Pictures stay out; everything else in the records gets transcribed exactly.
-*-*-
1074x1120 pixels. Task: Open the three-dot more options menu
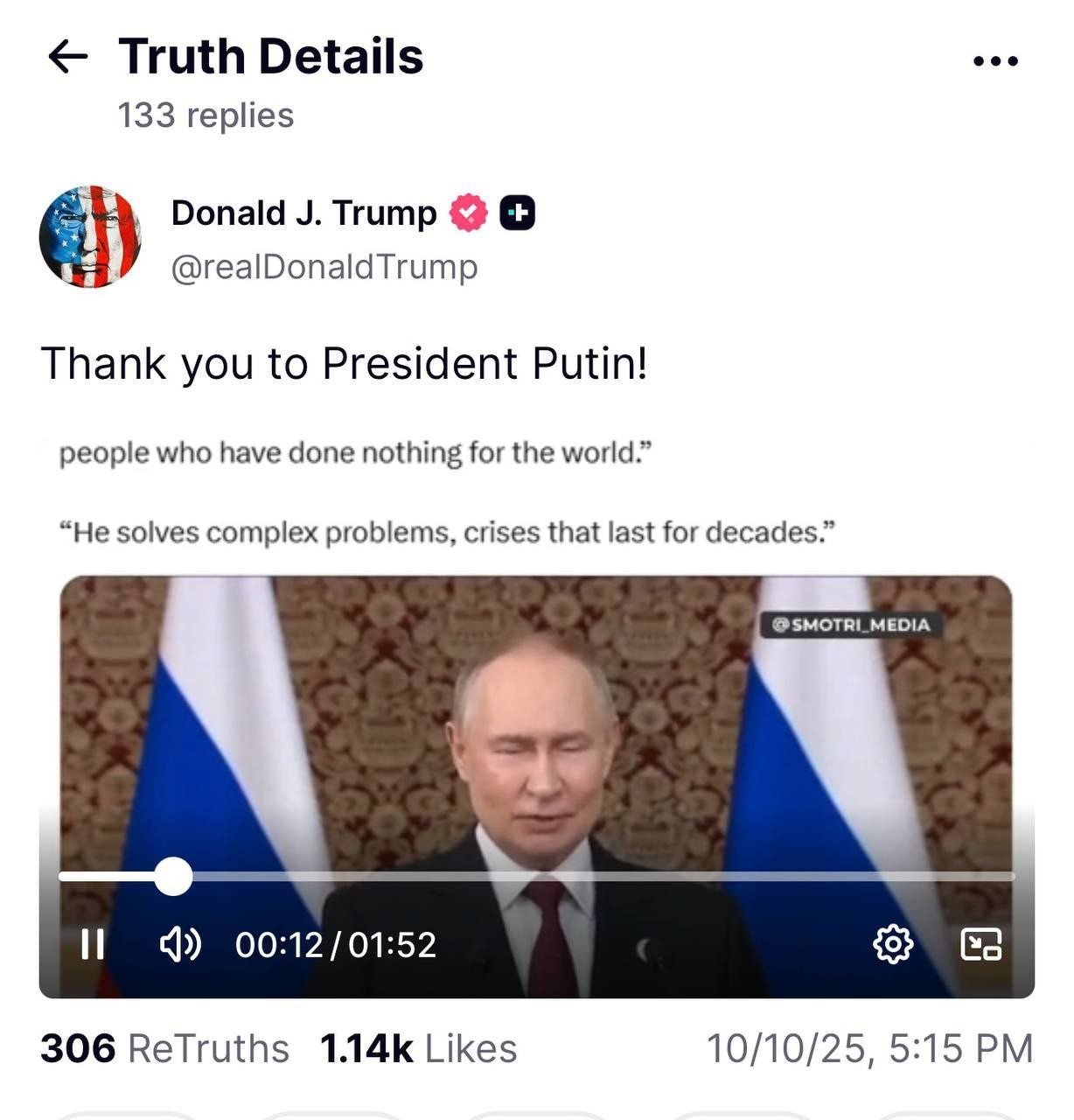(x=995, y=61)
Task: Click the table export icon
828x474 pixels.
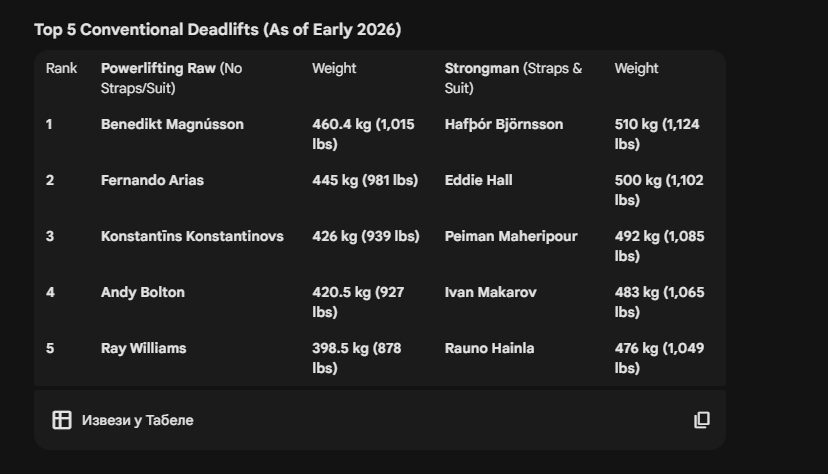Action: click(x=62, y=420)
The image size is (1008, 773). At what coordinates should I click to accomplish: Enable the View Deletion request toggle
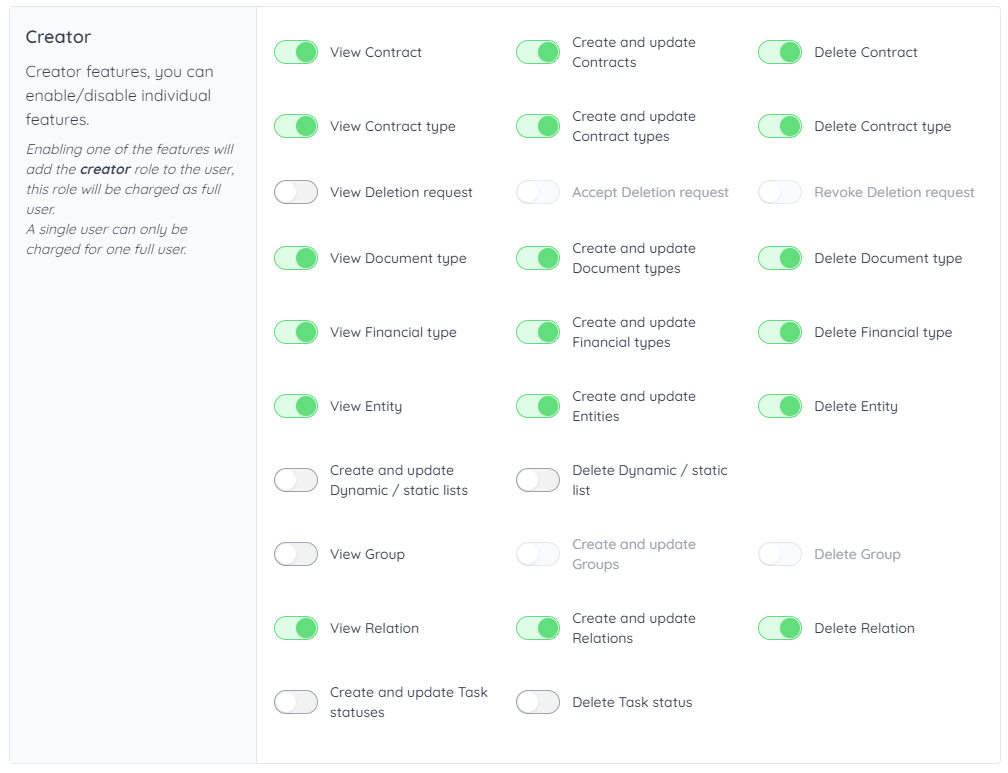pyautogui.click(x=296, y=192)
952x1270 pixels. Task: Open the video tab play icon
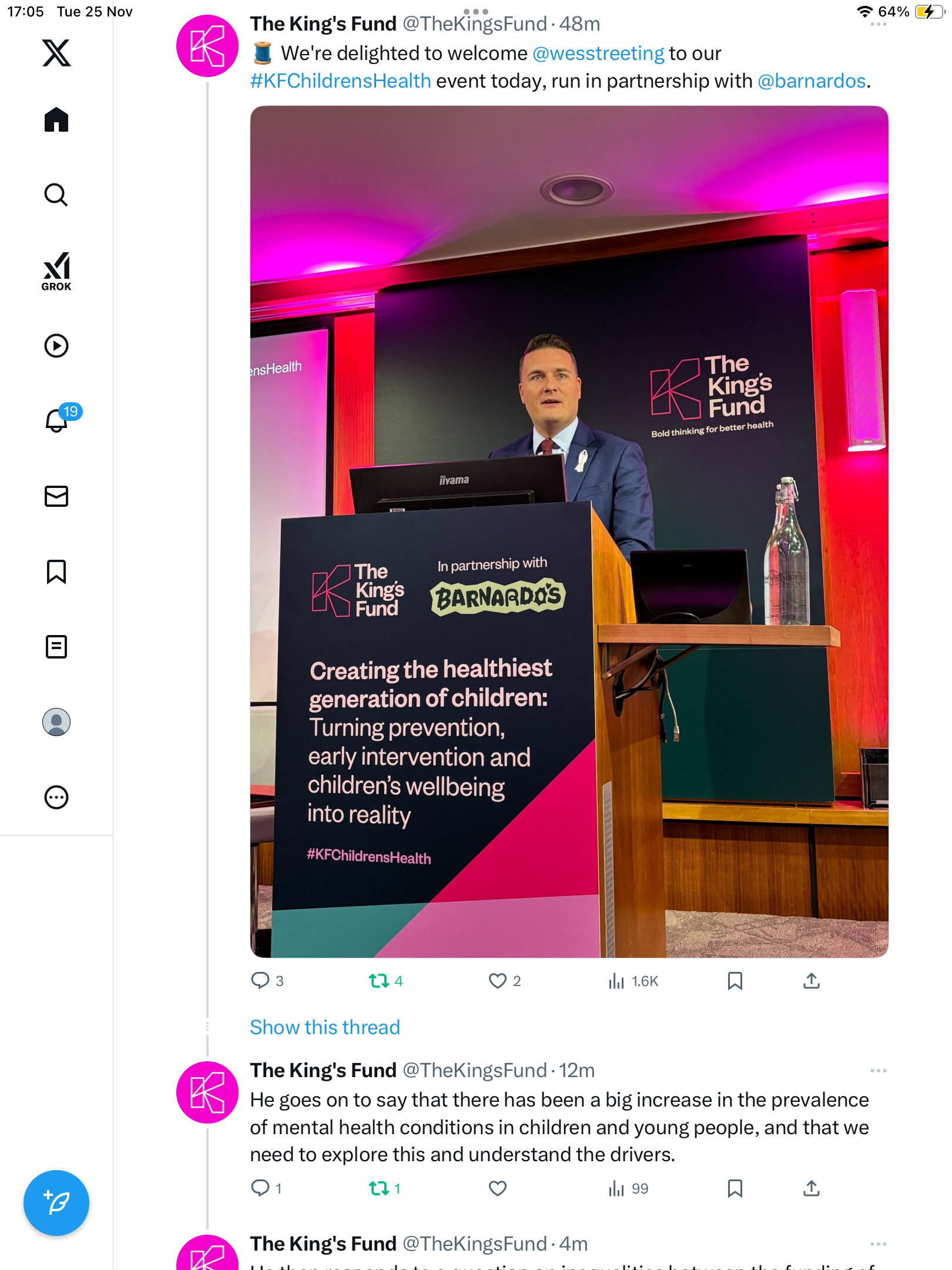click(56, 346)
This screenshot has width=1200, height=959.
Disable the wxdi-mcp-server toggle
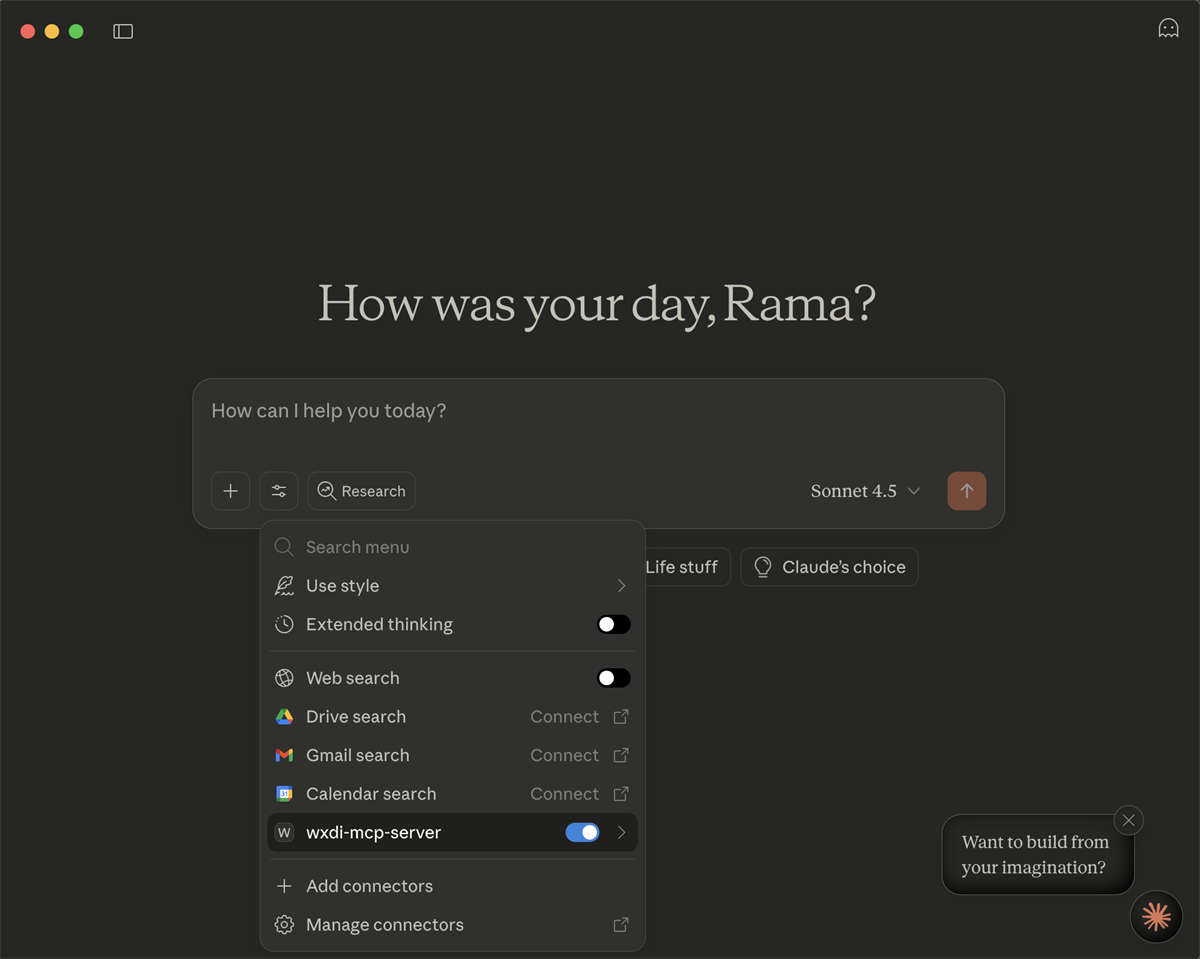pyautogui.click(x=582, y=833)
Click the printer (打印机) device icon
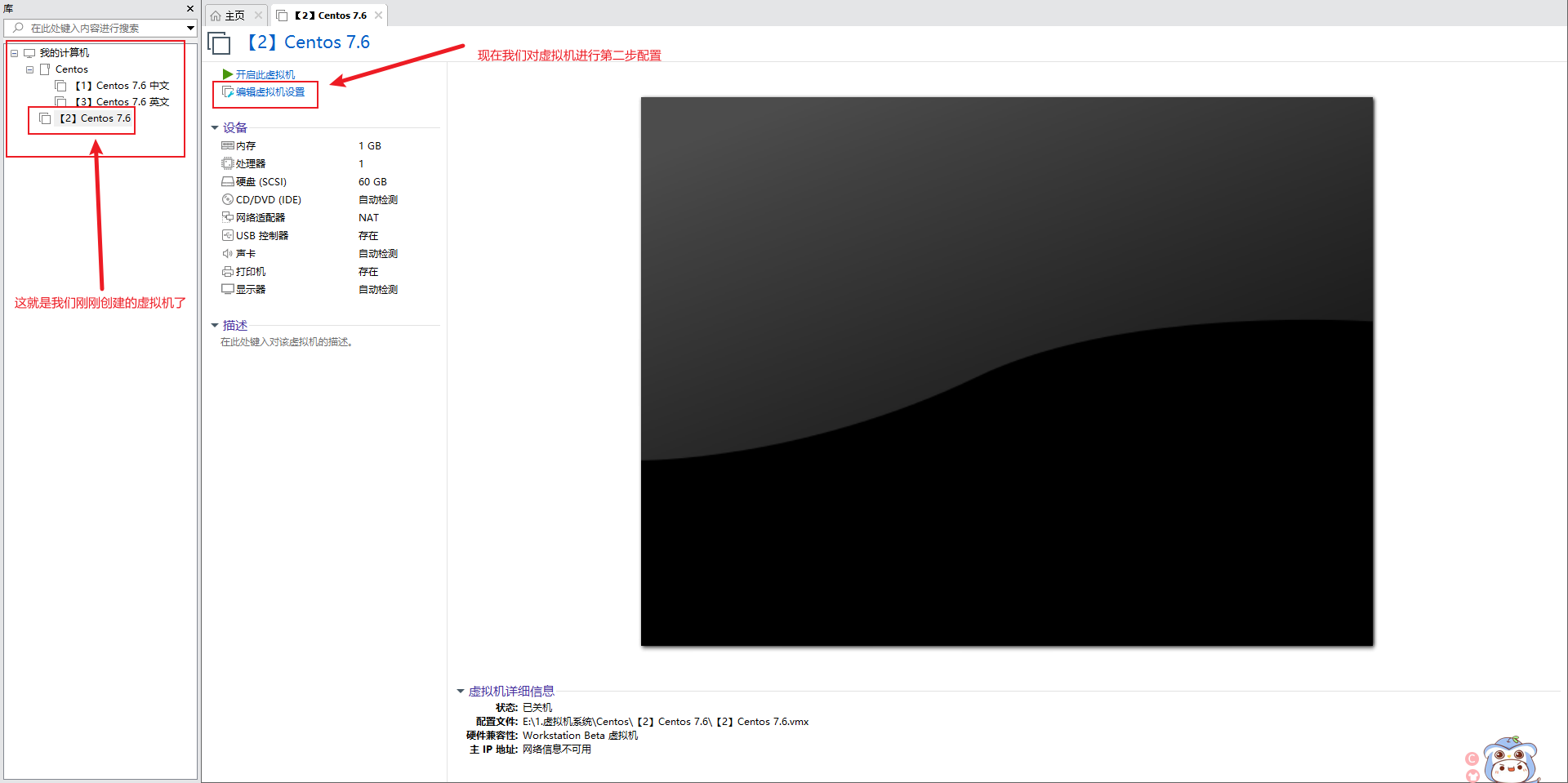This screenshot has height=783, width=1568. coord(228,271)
-*-*-
Solution —
1074x1120 pixels. Task: Open the three-dot more options menu
(x=995, y=61)
Task: Click the table export icon
828x474 pixels.
Action: click(x=62, y=420)
The image size is (1008, 773). At what coordinates should I click to accomplish: Enable the View Deletion request toggle
pyautogui.click(x=296, y=192)
952x1270 pixels. Task: Open the video tab play icon
click(56, 346)
This screenshot has width=1200, height=959.
Disable the wxdi-mcp-server toggle
pyautogui.click(x=582, y=833)
Click the printer (打印机) device icon
This screenshot has height=783, width=1568. coord(228,271)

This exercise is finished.